Достаю нож, подпрыгиваю, одной рукой цепляюсь за козырек перед входом, другой перерезаю струну и успеваю подхватить удавленного Котенка. Нож ему при этом еще в бок вошел — прости, братхрабрец, тебе нынче без разницы.
Отнес его на клумбу. Тяжелый он был, как все мертвяки. Но я там, у Корнея, здорово поправился. Наверное, у самого герцогского сыночка на столе такого не бывало, что я там ел… Только к чему это при покойнике вспоминать?
Таскали мы эти ящики, таскали — потом выхожу я на госпитальное крыльцо с лопатой, чтобы бедолагу этого зарыть. Божедомов, поди, теперь днем с огнем не сыщешь.
Земля мягкая. Да сколько я ее, земли этой, за войну перекидал!
Наверное, куча получилась бы выше госпиталя.
Был я уже в этом госпитале. Меня там от дистрофии пользовали, а дистрофия, доложу я вам, это такая штука: пойдешь в сортир, а тебя отдача от струи на стенку швыряет.
Темнеет. Скоро звезды появятся. Солнце земное, поди, тоже выпялится, только мне его не различить среди прочих. Вот наше солнце я с Земли видел, Корней показывал. Звезда как звезда, не подумаешь, что родная…
Эх, звезда моя родная, столица дорогая, Айда-Алай, Сердце Алая… Что же с тобой сделали! В бухте танкеры горят, Холм Павших Ангелов, кажется, до основания снарядами снесли, Брагговка наша лихая, разбойная, тоже в огне, а герцогский дворец… Лучше не видеть сейчас его тому, кто раньше видел…
И, главное, кто все это натворил? Свои и натворили. Да возьми столицу крысоеды — и то, наверное, такого не было бы. Крысоеды здания и барахло берегут по причине жадности своей и лени, и если уж куда войдут, то назад ни за что не выйдут, так и останутся жить. Командир-крысоед скорее роту зря положит, чем хоть одно стеклышко разобьется. Да и чего ему людей жалеть, коли крысоедихи зараз по десятку рожают с преступной целью создать демографическое давление? Правда-правда, в «Боевом листке» писали. И не щелкопер какой-нибудь, а известный писатель Лягга, тот самый, что эпопею «Алайские зори» создал в священном творческом экстазе, живой останусь — надо будет прочитать, очень, говорят, душевная книжка…
Но недолго мне пришлось мечты мечтать — подкатывает к госпиталю машина, и не просто машина, а спецвегикул службы безопасности. Она вроде бронехода, только маленькая.
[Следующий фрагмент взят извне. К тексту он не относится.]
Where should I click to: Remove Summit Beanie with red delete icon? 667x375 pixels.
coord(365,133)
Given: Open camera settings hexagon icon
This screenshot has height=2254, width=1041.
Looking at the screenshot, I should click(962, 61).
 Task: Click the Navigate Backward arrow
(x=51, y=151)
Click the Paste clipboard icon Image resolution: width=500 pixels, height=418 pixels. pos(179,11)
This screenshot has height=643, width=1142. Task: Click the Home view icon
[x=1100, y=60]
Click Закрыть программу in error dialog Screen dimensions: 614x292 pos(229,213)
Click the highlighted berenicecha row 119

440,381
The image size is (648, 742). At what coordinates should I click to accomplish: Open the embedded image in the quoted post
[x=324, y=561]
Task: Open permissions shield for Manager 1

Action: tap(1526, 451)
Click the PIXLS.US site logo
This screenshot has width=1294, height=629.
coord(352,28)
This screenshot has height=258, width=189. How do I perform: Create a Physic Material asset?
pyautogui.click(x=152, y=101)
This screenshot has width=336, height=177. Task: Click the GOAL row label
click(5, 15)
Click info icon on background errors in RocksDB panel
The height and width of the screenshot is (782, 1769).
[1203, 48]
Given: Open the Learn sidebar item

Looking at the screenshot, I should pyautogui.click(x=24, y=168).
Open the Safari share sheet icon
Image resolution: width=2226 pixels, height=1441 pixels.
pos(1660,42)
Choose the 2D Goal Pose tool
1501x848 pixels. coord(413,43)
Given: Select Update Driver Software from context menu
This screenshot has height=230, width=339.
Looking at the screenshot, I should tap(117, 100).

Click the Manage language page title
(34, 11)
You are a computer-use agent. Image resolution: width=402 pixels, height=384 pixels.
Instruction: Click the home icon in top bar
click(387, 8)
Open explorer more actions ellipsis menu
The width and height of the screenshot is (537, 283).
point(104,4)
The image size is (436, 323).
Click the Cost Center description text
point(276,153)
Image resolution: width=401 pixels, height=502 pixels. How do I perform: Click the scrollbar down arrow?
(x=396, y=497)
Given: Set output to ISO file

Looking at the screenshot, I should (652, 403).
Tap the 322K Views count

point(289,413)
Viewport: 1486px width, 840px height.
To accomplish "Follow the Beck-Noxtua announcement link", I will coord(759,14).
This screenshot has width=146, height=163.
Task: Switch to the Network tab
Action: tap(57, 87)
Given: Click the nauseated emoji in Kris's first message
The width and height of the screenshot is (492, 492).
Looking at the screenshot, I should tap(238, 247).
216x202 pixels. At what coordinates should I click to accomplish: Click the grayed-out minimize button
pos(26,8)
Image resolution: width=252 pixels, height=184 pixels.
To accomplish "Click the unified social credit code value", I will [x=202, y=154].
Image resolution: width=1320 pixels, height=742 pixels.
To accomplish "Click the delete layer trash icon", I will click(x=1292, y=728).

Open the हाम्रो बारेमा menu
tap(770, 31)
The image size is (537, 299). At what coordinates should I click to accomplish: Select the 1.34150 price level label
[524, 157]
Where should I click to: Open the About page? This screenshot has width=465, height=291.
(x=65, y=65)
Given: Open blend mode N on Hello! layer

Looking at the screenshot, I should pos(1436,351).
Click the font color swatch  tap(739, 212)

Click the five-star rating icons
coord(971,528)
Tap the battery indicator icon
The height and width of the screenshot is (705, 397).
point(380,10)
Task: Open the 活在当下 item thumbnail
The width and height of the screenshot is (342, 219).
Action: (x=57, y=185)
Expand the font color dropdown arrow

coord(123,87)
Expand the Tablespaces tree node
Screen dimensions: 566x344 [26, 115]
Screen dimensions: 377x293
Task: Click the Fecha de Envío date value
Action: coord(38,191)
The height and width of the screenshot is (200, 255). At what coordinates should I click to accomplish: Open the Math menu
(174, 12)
И даже башенка на крыше вращается.
Понятное дело. Кто-то из госпитальной обслуги во имя идей мира и гуманизма звякнул и доложил, что, мол, живой Бойцовый Кот, кровавый наймит кровавого герцога, прикинулся санитаром, страшась сурового, но справедливого народного гнева.
Вылезают из машины двое. Их у нас яйцерезами зовут — сами понимаете, за эффективные методы следствия. Вот за ними, яйцерезами, никто не охотится, они всякой власти нужны, а если это и не кадровые яйцерезы, а их освобожденные подследственные — так еще хуже. Шинели черные, до каблуков, а вместо военных картузов — зеленые колпаки вроде тех, что инсургенты во время Первого Алайского Восстания носили. Традиции сохраняют, змеиное молоко!
Один похож на соленую рыбу, которую только что из банки вынули, а второй — на рыбу же, и тоже соленую, но в банке оставленную, отчего ей, костлявой, обидно.
— Ступай сюда, котяра, — кличет один. — Поговорить надо.
— Никак нет, господа, — отвечаю. — Прикомандирован к госпиталю, нахожусь в распоряжении боевого лекаря господина Магга…
Тут мой доктор, словно бы услышав, что о нем речь, из госпиталя выходит.